The tank, being built near Summer Fields School, will be able to hold 9 lakh litres of water. The project gives hope to residents, who have been battling with water scarcity, especially in summer. The tank, being constructed by DLF, will cater to the needs of around 800 residents in blocks D and E of DLF Phase -1.
The tank will take four months to be functional. Residents said they hope it will hold enough water to be able to meet their day-to-day requirements. Though the area has two water tanks, with a combined capacity of 31 lakh litres, both are located in block B.
“While blocks D and E get water from Huda’s (Haryana urban development authority) main line, residents of blocks A, B, C and F rely on the tank in block B to meet their needs. The new tank, once set up, will take the load off the Huda and the block B tank,” Sunil Goswami, of DLF phase1, Block E, said.
Anupam Sharma, another resident said, “We have been raising this issue (water scarcity) for the last five years. There are days during peak summer when we don’t get water for days. We have been living a nightmare and had to depend on private tankers to meet our needs.”
Rama Rani Rathee, municipal councillor of ward No. 34, said, “This tank will provide enough water for residents during the summer. The tank is being built by DLF at a cost of around ₹1.5 crore.”

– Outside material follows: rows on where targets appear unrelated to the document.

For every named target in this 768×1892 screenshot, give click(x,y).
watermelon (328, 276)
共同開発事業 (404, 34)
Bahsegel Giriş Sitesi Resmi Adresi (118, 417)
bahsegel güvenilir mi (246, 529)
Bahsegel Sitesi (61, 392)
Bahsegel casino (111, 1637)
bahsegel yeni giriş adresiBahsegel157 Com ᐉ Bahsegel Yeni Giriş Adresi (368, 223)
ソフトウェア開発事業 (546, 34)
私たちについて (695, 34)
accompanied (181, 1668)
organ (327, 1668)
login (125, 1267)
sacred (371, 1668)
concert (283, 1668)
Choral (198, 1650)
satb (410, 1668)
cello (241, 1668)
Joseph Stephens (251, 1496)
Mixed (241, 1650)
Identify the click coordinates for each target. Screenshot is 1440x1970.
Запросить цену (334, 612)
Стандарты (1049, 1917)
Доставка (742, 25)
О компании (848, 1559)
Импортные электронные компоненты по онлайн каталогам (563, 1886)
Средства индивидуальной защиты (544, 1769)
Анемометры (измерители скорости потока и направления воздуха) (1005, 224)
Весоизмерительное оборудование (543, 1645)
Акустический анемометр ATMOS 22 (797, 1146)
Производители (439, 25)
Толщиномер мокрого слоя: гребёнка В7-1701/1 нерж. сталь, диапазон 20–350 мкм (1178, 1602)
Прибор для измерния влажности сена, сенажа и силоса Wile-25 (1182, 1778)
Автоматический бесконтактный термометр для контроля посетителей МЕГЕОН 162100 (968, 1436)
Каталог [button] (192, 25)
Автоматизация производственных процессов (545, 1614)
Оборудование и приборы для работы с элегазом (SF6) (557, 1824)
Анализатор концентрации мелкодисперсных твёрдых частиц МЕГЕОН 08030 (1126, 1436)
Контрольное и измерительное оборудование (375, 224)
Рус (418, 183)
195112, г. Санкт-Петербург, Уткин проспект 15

A report released by the Directorate of Town and Country Planning (DTCP) last year in June said Gurgaon will have a population of 69 lakh by 2031, up from the projected 43 lakh, once the proposed Transit Oriented Development policy comes into effect. Currently, the city’s demand for water is 51% higher than supply, according to a Central Public Health and Environmental Engineering Organisation report released in May, 2016.
The numbers paint a grim picture and experts stressed on the need to conserve groundwater and for the government to explore alternative sources to arrest the supply shortfall.